Saved entries
····················
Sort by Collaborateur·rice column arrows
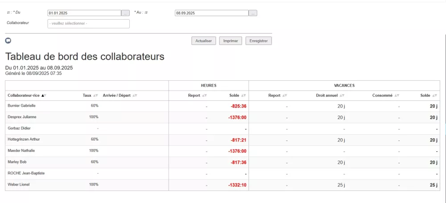The image size is (446, 203). click(44, 95)
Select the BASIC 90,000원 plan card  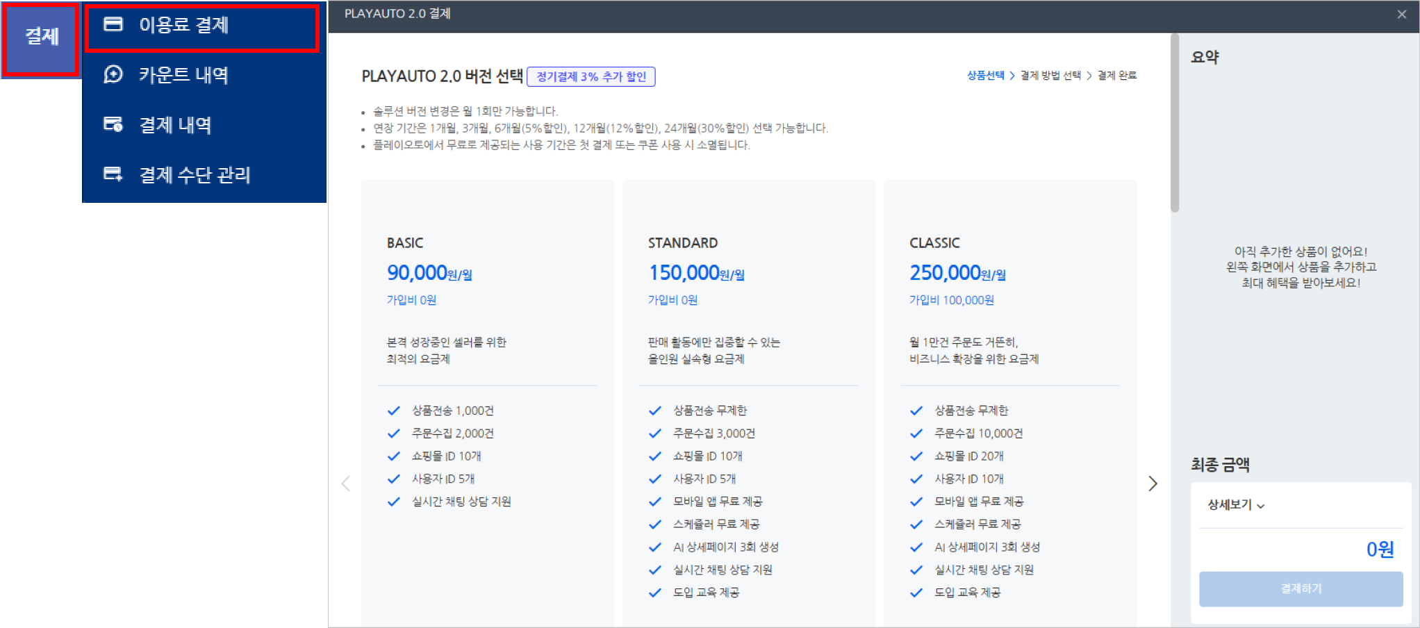487,313
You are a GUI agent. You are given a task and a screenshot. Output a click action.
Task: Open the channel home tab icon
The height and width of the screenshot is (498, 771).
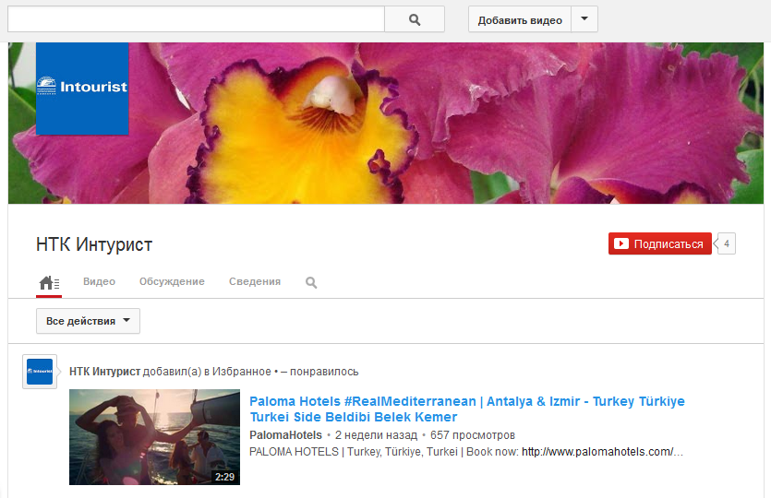pyautogui.click(x=49, y=283)
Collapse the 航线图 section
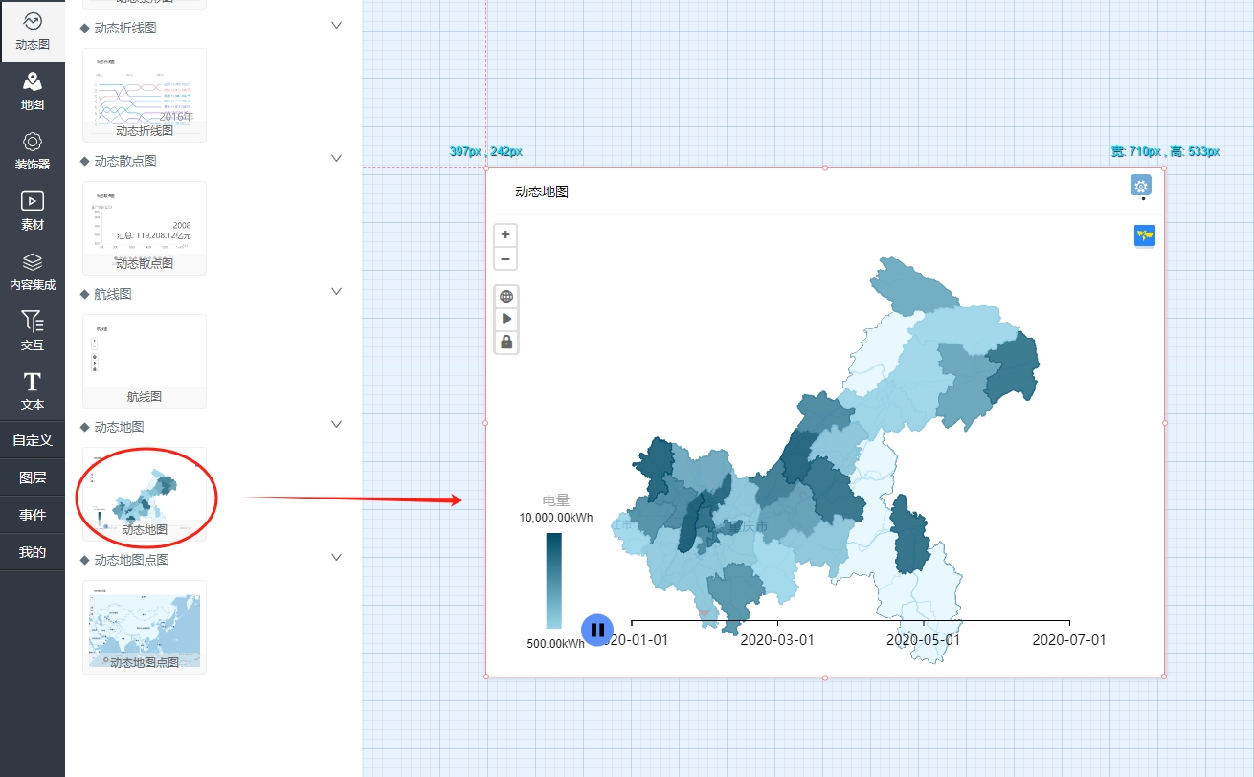The image size is (1254, 777). pos(336,292)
····················
ACTION ITEM:
In the data above, find the line with "Task: Open the channel home tab icon" and repeat it and every line after it through the end, exactly; leave the pictures out.

RESULT BELOW:
Task: Open the channel home tab icon
The height and width of the screenshot is (498, 771).
pyautogui.click(x=49, y=283)
Collapse the 航线图 section
The image size is (1254, 777). pos(336,292)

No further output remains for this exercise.